───── READING PASSAGE
Perhaps by indulging in a mean-spirited bout of intellectual property schadenfreude! After all, there's plenty to go around; for one thing, according to The Register, the bigwigs at 3GPP choose a variant of Apple's favorite AAC digital audio format as the "codec of choice for 3G-delivered audio content." Remember, AAC was also picked as the official format for encoded music on DVD Audio discs, and with Microsoft pushing its own proprietary Windows Media format for everything from music to movies to digital livestock and canned goods, we can't imagine that it's too happy about these continuing legitimizations of the AAC format.
In a similar vein, we could gloat about how Microsoft just lost its patent on the ubiquitous FAT file system, which debuted back in the DOS days and which is still used on flash media for the storage of digital photos and the like. The patent didn't mean much in practical terms until last year, when Microsoft finally decided that it could stuff its cash mattress even fuller by licensing out the patent and thus extorting royalties from all those manufacturers who would otherwise have to redesign any devices that violated its terms. Anyway, the Patent and Trademark office has nullified Microsoft's FAT patent, citing the existence of prior art, so there goes that superfluous revenue source, then.
──────────
───── EXTRACTED RECORDS
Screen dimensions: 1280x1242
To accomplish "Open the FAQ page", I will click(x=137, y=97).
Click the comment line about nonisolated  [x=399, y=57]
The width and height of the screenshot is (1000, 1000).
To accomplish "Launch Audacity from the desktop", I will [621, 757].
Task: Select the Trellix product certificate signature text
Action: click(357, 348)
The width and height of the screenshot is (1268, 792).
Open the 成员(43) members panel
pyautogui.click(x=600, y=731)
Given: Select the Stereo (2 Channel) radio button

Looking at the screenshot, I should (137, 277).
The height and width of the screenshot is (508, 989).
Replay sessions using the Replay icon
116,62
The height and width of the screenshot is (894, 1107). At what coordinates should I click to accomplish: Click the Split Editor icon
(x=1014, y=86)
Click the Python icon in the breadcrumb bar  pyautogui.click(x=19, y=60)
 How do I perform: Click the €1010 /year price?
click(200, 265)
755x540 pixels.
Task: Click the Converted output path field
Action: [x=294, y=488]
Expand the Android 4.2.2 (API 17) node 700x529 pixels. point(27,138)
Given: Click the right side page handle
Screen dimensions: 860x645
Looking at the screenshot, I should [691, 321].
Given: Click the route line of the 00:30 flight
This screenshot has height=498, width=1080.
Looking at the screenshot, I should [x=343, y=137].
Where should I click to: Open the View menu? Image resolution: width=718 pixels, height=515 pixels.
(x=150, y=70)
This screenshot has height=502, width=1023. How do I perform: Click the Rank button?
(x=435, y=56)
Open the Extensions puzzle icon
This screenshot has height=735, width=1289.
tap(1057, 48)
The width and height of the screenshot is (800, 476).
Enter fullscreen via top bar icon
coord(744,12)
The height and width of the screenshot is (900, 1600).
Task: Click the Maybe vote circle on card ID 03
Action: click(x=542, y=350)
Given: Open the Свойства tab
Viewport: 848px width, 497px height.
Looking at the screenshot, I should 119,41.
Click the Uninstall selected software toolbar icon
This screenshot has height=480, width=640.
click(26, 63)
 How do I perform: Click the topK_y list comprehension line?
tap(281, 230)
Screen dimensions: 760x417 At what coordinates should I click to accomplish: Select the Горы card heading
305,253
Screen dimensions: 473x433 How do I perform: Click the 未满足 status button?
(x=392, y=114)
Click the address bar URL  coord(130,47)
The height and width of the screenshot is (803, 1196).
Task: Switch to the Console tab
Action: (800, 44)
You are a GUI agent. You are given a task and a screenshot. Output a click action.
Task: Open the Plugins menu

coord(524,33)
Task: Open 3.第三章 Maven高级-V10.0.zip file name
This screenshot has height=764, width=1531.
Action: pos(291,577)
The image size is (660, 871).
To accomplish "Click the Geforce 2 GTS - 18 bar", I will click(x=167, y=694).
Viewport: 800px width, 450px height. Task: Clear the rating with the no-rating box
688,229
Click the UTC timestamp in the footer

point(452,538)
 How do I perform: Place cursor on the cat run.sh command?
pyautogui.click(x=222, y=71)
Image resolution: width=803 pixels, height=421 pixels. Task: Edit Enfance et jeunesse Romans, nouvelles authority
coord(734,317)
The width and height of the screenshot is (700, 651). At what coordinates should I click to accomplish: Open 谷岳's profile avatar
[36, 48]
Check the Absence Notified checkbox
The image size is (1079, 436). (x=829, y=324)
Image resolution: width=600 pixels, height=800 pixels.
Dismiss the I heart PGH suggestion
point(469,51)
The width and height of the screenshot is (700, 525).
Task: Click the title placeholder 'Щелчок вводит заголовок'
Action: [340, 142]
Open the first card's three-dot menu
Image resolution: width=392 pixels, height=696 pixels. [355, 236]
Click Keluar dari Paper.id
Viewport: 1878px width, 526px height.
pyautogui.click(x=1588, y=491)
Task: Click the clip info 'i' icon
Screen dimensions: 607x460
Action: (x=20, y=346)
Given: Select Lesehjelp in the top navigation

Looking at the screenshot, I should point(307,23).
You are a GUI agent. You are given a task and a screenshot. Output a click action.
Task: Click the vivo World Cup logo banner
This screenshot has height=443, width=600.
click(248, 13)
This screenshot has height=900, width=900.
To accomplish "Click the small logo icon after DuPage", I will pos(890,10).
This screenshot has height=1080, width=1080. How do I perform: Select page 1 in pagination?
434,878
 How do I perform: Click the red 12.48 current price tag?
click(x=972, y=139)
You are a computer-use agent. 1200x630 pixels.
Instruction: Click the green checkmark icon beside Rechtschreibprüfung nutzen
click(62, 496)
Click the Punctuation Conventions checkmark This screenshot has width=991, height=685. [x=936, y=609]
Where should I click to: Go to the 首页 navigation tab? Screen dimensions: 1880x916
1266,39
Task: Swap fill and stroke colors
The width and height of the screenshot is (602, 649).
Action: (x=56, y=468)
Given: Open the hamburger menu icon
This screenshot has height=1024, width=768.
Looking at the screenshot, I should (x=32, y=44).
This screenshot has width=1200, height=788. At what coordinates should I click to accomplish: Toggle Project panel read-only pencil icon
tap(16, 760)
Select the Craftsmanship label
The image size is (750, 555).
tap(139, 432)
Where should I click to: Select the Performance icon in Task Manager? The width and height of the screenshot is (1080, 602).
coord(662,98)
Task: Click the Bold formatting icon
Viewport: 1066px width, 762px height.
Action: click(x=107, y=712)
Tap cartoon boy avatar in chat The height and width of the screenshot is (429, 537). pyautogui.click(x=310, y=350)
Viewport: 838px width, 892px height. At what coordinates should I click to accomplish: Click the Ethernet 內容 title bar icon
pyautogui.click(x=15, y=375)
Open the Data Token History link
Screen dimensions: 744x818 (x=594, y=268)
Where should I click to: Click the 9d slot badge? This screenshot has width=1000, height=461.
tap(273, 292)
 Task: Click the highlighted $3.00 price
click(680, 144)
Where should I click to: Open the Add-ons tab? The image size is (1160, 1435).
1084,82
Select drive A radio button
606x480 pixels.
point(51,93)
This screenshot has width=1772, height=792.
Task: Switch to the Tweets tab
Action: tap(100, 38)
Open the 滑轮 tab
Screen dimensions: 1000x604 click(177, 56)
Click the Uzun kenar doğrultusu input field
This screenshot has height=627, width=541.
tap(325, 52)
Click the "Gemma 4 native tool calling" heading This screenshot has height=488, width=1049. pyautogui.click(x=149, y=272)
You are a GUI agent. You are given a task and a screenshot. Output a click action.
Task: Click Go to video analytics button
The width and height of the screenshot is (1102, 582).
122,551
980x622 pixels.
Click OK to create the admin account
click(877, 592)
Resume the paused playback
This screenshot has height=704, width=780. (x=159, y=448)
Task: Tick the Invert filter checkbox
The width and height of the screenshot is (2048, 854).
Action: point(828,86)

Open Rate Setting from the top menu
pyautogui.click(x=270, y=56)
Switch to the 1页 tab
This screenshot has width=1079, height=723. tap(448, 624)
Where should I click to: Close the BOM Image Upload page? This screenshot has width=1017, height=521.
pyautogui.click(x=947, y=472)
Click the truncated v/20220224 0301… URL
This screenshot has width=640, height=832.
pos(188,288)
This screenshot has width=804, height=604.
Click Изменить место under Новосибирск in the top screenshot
──────────
§ **TO DO**
Answer these questions using the commentary on AAC and Microsoft's FAT patent.
1. According to The Register, what did 3GPP choose as the codec of choice for 3G-delivered audio content?
2. AAC was also picked as the official format for what?
3. What did the Patent and Trademark office cite when it nullified Microsoft's FAT patent?

§ **EXPECTED ANSWER**
1. A variant of the AAC digital audio format.
2. Encoded music on DVD Audio discs.
3. The existence of prior art.